Love is never falling over.

- "My Alcoholic Friends" The Dresden Dolls

* * *

Rory never liked Sylvia Plath. She read _The Bell Jar_ when she was thirteen and she imagines now that it was too soon and she was too young because it's thirteen, and not having a father is rough and being lost and alone and adrift in your own imagination is hard too – but you breathe and you deal and you don't stick your head in the oven. She thinks she's mixing fiction with reality, but she's pretty sure that Sylvia did the same and just ran by the unassuming name of Esther Greenwood. 

She kind of gets it now that a reread might be in order because there's something about figuring out what you want out of life that kind of makes you want to end your own.

* * *

Emily doesn't try to act like her mother. She doesn't try to act like her mother and she doesn't try to act like any mother. She doesn't pretend to be her friend and try to stage binge-eating viewings of bad movies they mock more than they watch. She doesn't really try to be anything, other than there. 

Rory would call her a chaperone, but that would imply she actually needs one.

* * *

She thinks about the Count of Monte Cristo. 

She was locked in a New England jail cell with an overweight cop standing by that even she, benchwarmer extraordinaire, could out-run, high-heels and all. She was locked up in a New England jail and they brought her there in handcuffs and Logan had looked at her like this was funny and said something along the lines of well, Ace, looks like we're fucked.

She hadn't said anything because she took that whole bit about the right to remain silent and things being used against you in a court of law rather seriously and she knows why they call them the Miranda Rights because she took government at Chilton but for the life of her she can't recall it now.
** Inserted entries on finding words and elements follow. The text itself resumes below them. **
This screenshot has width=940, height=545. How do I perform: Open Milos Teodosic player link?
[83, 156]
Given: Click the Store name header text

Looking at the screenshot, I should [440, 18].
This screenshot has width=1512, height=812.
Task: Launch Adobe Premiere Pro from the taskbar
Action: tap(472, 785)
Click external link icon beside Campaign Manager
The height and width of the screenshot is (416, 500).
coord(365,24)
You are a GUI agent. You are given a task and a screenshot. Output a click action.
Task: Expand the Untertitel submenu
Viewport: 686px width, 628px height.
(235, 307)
She was locked in a jail cell and handcuffed in the back of a cop car and now lives in a poolhouse her grandpa called home when silent, awkward dinners became a trial separation from his wife and the farthest he could move away from her was the backyard they still shared.

She thinks about the Count of Monte Cristo.
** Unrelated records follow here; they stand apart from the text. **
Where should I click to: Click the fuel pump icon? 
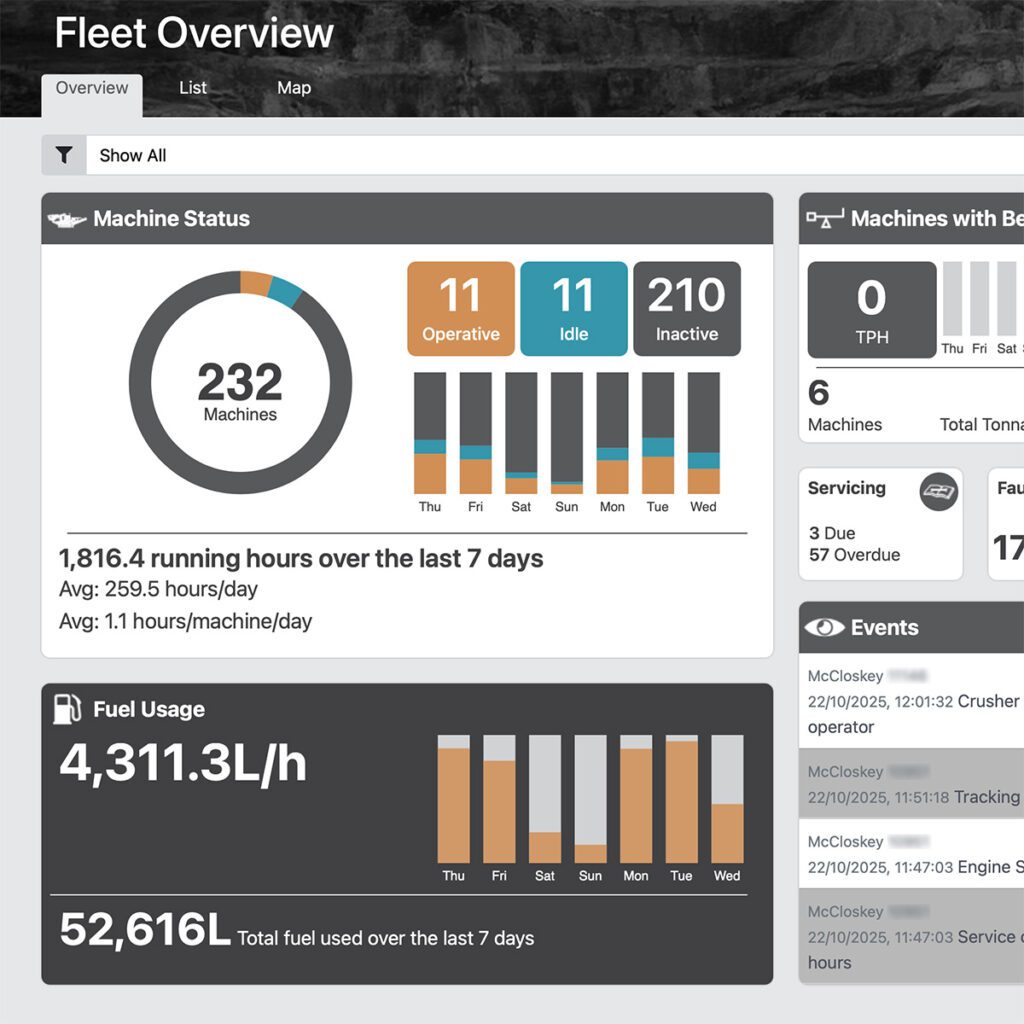tap(67, 709)
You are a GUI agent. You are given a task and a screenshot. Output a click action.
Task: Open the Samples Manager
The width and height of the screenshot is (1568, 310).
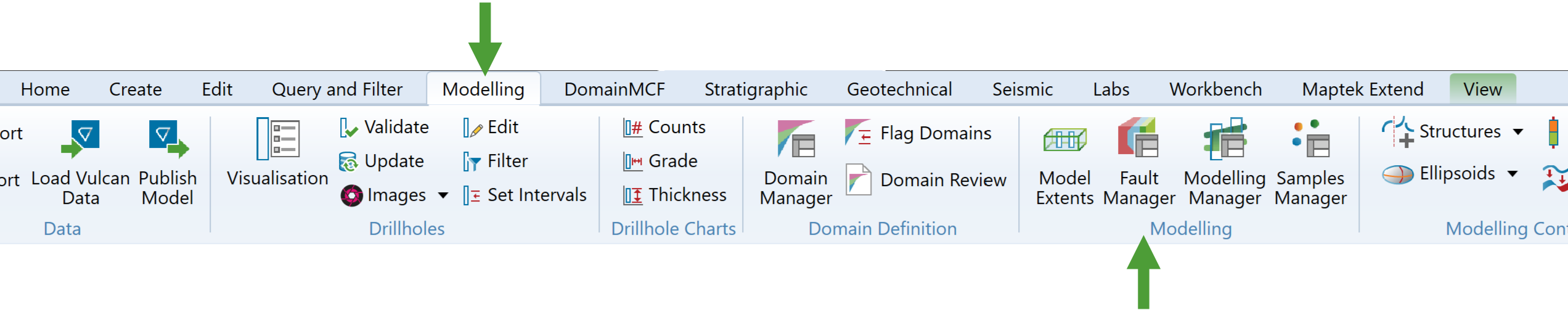point(1310,163)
She read the story when she was younger, maybe nine or ten, and the swordfights hadn't really appealed to her and neither had the treasure or the equally bland love story. When it all came down to it, she was trapped by the story of a friendship gone so terribly wrong, and she'll tell you. It's the saddest thing she has ever read.

(Her mother used to call it the Count of Monte Crisco and would laugh and laugh because they keep shoes in their oven and Rice-A-Roni is a feat of culinary genius for them and well, Crisco is kind of nasty and greasy on principle, so isn't this just hilarious?)
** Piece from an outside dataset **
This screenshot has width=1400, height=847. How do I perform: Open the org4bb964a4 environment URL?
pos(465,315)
It's cold in the poolhouse. Blanket around her shoulders, window latched shut beneath her fingers, she's not sure what she expected. She thinks it might have been home.

* * *

She shops at Barney's and Neiman Marcus and her grandmother buys her things, buys her skirts and shoes and dresses that make the twenty-first century obsolete and the return to some ill-defined time period of proper manners and full skirts possible. 

She shops and they lunch and they discuss things like opera and jazz and things Rory doesn't really care about. She shops and they lunch and she reports to community service dressed in an ugly t-shirt and old jeans.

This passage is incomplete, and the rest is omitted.